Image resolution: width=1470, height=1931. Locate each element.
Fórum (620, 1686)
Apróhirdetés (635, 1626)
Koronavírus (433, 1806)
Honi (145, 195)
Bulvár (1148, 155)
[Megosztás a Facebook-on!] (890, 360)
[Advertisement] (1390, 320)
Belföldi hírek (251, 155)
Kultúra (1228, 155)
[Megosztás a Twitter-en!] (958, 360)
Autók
------------------------------------------------------------------------
#### WORK ORDER:
Within the entries above, how many lines contain "Megosztás"? Respond with the number only.

#### TASK ANSWER:
2